Nicolas Trangez | 27 Nov 11:57 2012

Conduit and pipelined protocol processing using a threadpool

All,

I've written a library to implement servers for some protocol using
Conduit (I'll announce more details later).

The protocol supports pipelining, i.e. a client can send a 'command'
which contains some opaque 'handle' chosen by the client, the server
processes this command, then returns some reply which contains this
handle. The client is free to send other commands before receiving a
reply for any previous request, and the server can process these
commands in any order, sequential or concurrently.

The library is based on network-conduit's "Application" style [1], as
such now I write code like (OTOH)

> application :: AppData IO -> IO ()
> application client = appSource client $= handler $$ appSink client
>   where
>     handler = do
>         negotiateResult <- MyLib.negotiate
>         liftIO $ validateNegotiateResult negotiateResult
>         MyLib.sendInformation 123
>         loop
>
>    loop = do
>        command <- MyLib.getCommand
>        case command of
>            CommandA handle arg -> do
>                result <- liftIO $ doComplexProcessingA arg
>                MyLib.sendReply handle result
(Continue reading)

Michael Snoyman | 27 Nov 16:14 2012

Re: Conduit and pipelined protocol processing using a threadpool

I think the stm-conduit package[1] may be helpful for this use case. Each time you get a new command, you can fork a thread and give it the TBMChan to write to, and you can use sourceTBMChan to get a source to send to the client.



On Tue, Nov 27, 2012 at 12:57 PM, Nicolas Trangez <nicolas <at> incubaid.com> wrote:
All,

I've written a library to implement servers for some protocol using
Conduit (I'll announce more details later).

The protocol supports pipelining, i.e. a client can send a 'command'
which contains some opaque 'handle' chosen by the client, the server
processes this command, then returns some reply which contains this
handle. The client is free to send other commands before receiving a
reply for any previous request, and the server can process these
commands in any order, sequential or concurrently.

The library is based on network-conduit's "Application" style [1], as
such now I write code like (OTOH)

> application :: AppData IO -> IO ()
> application client = appSource client $= handler $$ appSink client
>   where
>     handler = do
>         negotiateResult <- MyLib.negotiate
>         liftIO $ validateNegotiateResult negotiateResult
>         MyLib.sendInformation 123
>         loop
>
>    loop = do
>        command <- MyLib.getCommand
>        case command of
>            CommandA handle arg -> do
>                result <- liftIO $ doComplexProcessingA arg
>                MyLib.sendReply handle result
>                loop
>            Disconnect -> return ()

This approach handles commands in-order, sequentially.
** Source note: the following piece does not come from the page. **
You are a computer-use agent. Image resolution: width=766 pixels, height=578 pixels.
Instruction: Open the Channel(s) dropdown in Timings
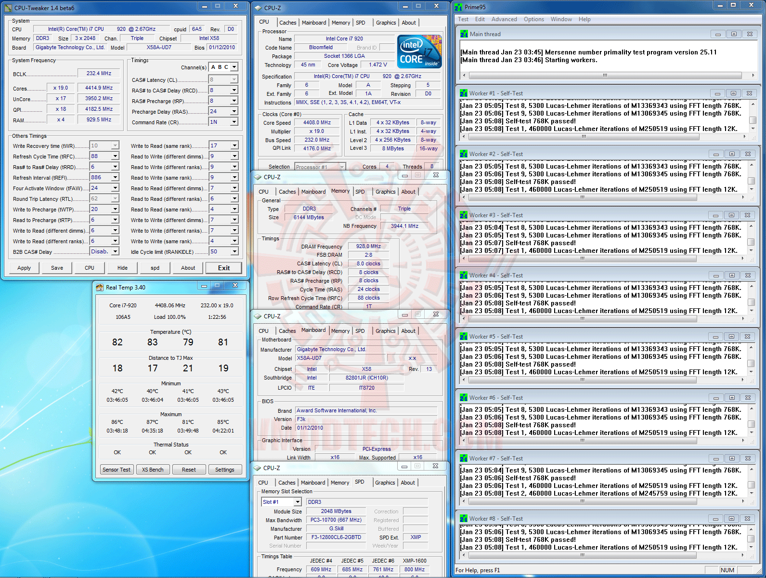coord(234,67)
Since command
processing can involve quite some IO operations to disk or network, I've
been trying to support pipelining on the server-side, but as of now I
was unable to get things working.

The idea would be to have a pool of worker threads, which receive work
items from some channel, then return any result on some other channel,
which should then be returned to the client.

This means inside "loop" I would have 2 sources: commands coming from
the client (using 'MyLib.getCommand :: MonadIO m => Pipe ByteString
ByteString o u m Command'), as well as command results coming from the
worker threads through the result channel. Whenever the first source
produces something, it should be pushed onto the work queue, and
whenever the second on yields some result it should be sent to the
client using 'MyLib.sendReply :: Monad m => Handle -> Result -> Pipe l i
ByteString u m ()'

I've been fighting this for a while and haven't managed to get something
sensible working. Maybe the design of my library is flawed, or maybe I'm
approaching the problem incorrectly, or ...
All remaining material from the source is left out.